18.02.2019, 10:56 Uhr

Streit in Landkreis-Dorf Protest für Tante-Emma-Laden – „Ihr kauft doch selber dauernd bei Amazon ein!“

Im Internet einkaufen statt vor Ort, das ist das Problem. (Foto: 123rf.com)Im Internet einkaufen statt vor Ort, das ist das Problem. (Foto: 123rf.com)
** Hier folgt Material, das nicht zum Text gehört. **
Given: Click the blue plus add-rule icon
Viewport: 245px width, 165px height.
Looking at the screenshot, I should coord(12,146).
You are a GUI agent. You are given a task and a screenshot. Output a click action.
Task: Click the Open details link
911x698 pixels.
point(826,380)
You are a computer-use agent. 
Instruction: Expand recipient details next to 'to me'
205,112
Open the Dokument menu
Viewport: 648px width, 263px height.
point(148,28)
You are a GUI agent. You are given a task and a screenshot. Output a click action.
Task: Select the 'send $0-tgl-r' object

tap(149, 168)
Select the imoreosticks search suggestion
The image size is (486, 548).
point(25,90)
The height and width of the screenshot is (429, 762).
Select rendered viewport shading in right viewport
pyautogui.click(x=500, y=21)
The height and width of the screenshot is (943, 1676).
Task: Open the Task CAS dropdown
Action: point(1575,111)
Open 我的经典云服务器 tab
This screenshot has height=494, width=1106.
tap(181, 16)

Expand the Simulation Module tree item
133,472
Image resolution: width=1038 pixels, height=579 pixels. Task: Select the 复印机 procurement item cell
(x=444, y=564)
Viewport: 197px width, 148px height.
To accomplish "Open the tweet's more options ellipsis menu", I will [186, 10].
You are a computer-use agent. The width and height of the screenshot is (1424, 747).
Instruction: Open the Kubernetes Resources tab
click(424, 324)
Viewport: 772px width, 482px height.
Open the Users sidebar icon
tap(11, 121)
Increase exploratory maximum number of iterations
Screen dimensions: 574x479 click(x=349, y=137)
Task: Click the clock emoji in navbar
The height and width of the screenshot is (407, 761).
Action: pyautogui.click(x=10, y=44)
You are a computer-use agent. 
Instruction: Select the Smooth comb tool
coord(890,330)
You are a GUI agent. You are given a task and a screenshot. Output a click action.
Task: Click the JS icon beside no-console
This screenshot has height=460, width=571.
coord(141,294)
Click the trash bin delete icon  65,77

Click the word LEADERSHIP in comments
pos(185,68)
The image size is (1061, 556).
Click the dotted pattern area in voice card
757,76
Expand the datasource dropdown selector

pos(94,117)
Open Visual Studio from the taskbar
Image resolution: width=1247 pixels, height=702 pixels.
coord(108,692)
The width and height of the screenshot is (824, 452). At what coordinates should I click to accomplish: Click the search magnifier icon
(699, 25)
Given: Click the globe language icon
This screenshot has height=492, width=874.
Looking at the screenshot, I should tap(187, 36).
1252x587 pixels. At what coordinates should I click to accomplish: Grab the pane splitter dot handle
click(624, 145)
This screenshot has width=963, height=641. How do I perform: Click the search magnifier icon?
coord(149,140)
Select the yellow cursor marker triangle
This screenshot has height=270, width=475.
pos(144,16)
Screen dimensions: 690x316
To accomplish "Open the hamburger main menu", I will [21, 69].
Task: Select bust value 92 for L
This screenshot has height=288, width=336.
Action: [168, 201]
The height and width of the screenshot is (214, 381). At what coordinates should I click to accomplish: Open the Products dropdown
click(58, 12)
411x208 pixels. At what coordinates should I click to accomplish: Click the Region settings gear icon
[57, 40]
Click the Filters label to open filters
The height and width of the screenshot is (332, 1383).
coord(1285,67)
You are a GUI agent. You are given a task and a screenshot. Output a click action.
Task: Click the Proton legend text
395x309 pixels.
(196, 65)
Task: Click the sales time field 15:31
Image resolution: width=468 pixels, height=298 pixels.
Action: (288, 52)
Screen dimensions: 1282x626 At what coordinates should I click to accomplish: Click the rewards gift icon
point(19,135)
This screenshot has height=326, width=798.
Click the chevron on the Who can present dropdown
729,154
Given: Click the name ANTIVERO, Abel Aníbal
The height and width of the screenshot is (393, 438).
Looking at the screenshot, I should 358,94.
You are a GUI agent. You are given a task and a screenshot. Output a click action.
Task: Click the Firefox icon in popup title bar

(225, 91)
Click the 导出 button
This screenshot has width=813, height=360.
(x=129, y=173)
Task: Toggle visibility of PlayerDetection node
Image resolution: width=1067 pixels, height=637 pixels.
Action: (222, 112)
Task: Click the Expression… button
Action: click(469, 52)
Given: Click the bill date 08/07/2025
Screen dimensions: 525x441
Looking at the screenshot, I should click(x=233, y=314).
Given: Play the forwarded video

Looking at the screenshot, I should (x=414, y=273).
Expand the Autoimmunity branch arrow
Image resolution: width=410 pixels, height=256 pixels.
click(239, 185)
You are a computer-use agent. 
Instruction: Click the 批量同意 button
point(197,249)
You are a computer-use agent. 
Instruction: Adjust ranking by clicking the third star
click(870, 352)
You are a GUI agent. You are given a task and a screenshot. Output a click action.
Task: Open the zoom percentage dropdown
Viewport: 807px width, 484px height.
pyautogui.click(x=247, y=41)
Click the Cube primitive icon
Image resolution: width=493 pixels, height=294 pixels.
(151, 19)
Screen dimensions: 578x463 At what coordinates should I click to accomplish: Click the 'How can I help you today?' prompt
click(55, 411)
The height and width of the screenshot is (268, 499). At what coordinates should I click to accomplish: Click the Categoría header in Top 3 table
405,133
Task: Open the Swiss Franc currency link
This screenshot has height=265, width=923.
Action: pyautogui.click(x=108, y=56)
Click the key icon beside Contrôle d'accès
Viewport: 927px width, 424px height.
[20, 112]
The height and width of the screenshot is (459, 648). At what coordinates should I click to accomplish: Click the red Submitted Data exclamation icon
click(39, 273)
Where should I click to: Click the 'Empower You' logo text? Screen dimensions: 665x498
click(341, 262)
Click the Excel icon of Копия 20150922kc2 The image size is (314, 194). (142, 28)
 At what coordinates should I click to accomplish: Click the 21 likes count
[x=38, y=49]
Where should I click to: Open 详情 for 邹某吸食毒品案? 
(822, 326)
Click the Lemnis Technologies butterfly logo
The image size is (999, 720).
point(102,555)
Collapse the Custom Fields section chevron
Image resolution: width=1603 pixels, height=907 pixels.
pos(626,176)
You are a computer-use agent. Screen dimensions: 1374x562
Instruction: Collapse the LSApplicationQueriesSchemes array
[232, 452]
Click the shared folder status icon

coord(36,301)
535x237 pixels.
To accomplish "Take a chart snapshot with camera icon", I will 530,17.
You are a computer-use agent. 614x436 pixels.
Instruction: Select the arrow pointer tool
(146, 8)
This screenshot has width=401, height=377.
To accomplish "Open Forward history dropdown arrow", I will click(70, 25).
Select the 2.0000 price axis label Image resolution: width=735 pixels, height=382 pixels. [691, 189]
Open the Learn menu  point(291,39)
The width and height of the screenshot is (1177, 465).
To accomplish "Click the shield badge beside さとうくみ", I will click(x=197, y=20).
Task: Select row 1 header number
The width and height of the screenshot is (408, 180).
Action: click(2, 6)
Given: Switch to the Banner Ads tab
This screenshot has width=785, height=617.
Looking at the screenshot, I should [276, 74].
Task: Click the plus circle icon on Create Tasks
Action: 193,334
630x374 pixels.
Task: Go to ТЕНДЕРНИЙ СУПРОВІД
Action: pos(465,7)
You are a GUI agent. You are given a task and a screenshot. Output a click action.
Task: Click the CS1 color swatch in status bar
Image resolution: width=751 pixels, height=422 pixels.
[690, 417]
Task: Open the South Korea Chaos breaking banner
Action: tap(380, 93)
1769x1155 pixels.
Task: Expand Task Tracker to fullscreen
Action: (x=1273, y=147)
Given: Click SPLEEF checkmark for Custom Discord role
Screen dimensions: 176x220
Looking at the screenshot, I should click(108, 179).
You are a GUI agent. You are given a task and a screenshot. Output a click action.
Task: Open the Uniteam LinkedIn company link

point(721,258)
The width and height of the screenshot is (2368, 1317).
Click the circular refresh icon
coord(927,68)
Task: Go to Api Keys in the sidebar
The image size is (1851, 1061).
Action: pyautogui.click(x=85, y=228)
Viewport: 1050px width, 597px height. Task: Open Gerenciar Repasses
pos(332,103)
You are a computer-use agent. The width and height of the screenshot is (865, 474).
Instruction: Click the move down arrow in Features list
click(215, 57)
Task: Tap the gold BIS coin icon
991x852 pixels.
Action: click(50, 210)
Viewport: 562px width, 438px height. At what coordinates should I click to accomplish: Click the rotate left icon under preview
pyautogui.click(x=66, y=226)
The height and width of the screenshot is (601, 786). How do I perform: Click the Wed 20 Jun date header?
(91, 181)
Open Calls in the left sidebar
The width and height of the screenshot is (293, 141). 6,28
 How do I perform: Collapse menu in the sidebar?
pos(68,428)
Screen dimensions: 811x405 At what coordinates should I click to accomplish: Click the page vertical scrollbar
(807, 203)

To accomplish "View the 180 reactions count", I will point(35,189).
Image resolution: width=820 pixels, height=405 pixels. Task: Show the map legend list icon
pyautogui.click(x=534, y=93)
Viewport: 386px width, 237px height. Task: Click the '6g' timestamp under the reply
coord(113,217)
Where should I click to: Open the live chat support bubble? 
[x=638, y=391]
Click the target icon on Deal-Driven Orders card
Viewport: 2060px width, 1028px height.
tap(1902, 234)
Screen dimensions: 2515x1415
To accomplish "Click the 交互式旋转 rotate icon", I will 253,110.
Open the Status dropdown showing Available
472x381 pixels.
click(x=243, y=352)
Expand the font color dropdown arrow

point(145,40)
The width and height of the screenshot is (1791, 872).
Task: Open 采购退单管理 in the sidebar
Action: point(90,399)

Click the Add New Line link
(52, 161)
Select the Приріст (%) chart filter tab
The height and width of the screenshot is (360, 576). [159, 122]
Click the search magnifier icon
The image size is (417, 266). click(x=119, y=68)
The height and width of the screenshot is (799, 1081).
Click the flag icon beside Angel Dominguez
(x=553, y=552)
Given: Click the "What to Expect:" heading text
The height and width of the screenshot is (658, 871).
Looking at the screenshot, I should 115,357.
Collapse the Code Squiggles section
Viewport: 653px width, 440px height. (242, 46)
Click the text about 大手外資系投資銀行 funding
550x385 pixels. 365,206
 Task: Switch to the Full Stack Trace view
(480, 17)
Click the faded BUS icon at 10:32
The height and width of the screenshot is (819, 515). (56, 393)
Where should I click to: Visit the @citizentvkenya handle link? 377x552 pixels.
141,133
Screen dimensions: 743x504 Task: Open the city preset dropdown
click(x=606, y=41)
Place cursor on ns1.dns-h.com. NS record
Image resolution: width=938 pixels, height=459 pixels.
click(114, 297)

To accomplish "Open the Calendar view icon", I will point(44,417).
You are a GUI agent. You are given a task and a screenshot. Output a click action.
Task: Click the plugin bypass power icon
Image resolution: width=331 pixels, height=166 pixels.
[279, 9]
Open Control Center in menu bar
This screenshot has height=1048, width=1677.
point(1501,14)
„Wir sterben erst, wenn unser Dorf wieder lebt!“ Mit diesen markigen Worten ließen sich über 20 Senioren aus dem Dorf Steinsberg, Gemeinde Regenstauf, im Landkreis Regensburg fotografieren. Viele kamen mit ihren Rollatoren, die Einkaufskörbe vorne waren leer. Das Foto erschien nun in Millionen-Auflage – und zwar in der Springer-Zeitung „Bild am Sonntag“. Die Überschrift des Boulevard-Blatts: „Unser Dorf darf nicht sterben!“

Der Artikel thematisiert das Problem, das viele Dörfer haben: Zuerst machte der Metzger dicht, auch die Post ist nicht mehr vor Ort. Und auch die Sparkasse hat sich zurückgezogen. „Steinsberg, ein Dorf in der bayerischen Oberpfalz, ist in diesen Tagen kein gemütlicher Ort“, heißt es weiter. Der Grund: Am Silvestermittag sperrte der Lebensmittelladen zu, den alle nur „Unsere Marielle“ nannten. „Die Steinsberger sagen, ihnen blute das Herz“, so die Zeitung weiter. Dabei gibt es in Steinsberg noch einen anderen Tante-Emma-Laden, doch der schließe bereits um zwölf. Die Rentner, aber auch viele andere Steinsberger sind in Sorge.

Die Nahkauf-Inhaberin Maria Bucher, 74, die von allen liebevoll Mariele genannt wird, habe es nach eigenen Angaben „aus Liebe“ gemacht.

Doch sie kritisiert die Steinsberger massiv: „Das große Weinen um das Schließen des Nahkaufs verstehe ich nicht. Die, die jetzt am lautesten klagen, haben die Butter eingekauft, die sie bei Aldi vergessen hatten. Wir waren die Resterampe“, so Maria Bucher alias Mariele.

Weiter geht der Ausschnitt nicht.